How is Seoul Planning to Join the MSCI Global Index?
Synopsis
Key Takeaways
Seoul, Jan 9 (NationPress) On Friday, the government unveiled an extensive road map to facilitate South Korea's entry into the developed market index of the global index provider Morgan Stanley Capital International (MSCI). This initiative includes the transformation of the country's foreign exchange (FX) market to operate continuously for 24 hours.
This strategic plan is part of the government's ongoing efforts to tackle the so-called "Korea discount", which leads local stocks to trade at lower valuations compared to their actual fundamentals. The Ministry of Economy and Finance emphasized that this initiative aims to enhance South Korea's appeal as an investment hub, as reported by Yonhap news agency.

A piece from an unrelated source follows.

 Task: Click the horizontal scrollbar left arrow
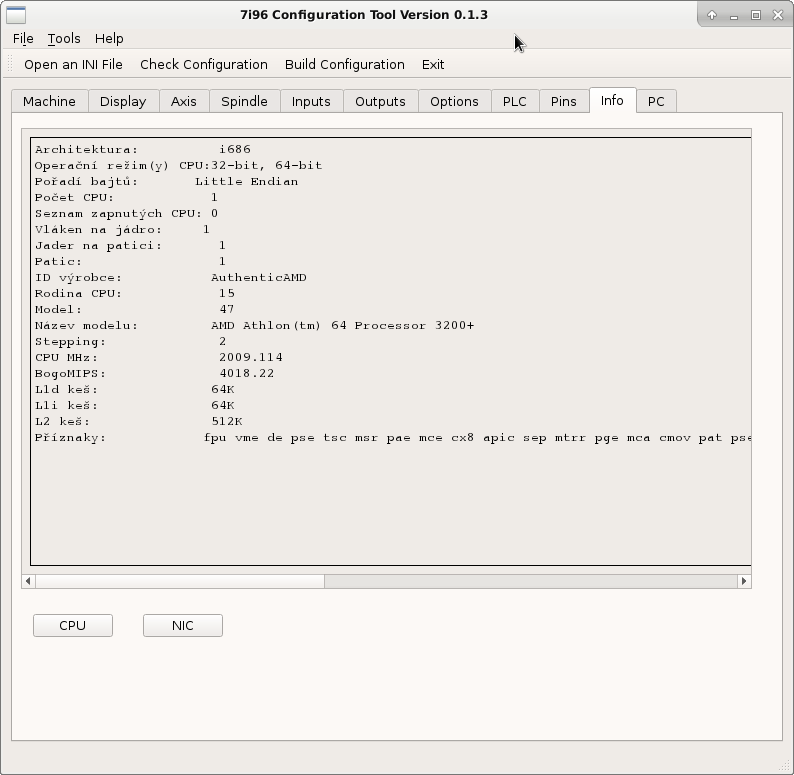point(29,581)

If the proposed measures are implemented successfully, South Korea could find itself on MSCI's watch list during the annual market classification review set for June, with the possibility of being included in the developed market index by June 2027.
Should everything unfold according to plan, investment from index-tracking funds may begin to flow into the domestic market in 2028, coinciding with the reclassification. This could yield significant benefits during President Lee Jae Myung's five-year term, concluding in June 2031.
Despite meeting the criteria for developed market status in terms of economic growth, market size, and liquidity, South Korea has remained classified as an emerging market due to perceived deficiencies in market accessibility.
MSCI has pointed out that the limited convertibility of the Korean won in offshore currency markets is a major barrier to its inclusion in the global index.
According to the road map, Seoul will initiate 24-hour FX market operations starting in July, as stated by the ministry.
Currently, South Korea's FX market is operational until 2 a.m., providing access for European investors but restricting trading opportunities for U.S.-based investors.
The upcoming July extension will be the second expansion of FX trading hours in just two years.
Kim Hi-jae, a ministry official, remarked, "If domestic brokerage firms run their intermediation systems around the clock, it will help eliminate trading gaps. It will also be advantageous for foreign investors regarding currency conversion and managing FX-related risks."
The ministry anticipates that the implementation of a 24-hour trading system and the facilitation of offshore settlements in the Korean won will help achieve adequate transaction volumes within the FX market.
Additionally, Seoul plans to relax regulations to permit won trading among offshore foreign investors by establishing a suitable settlement system, an action that has been limited until now, according to the ministry.
As outlined in MSCI's market classification released in June, 23 nations are categorized as developed markets, while 24, including South Korea, Taiwan, China, India, and Mexico, are listed as emerging markets.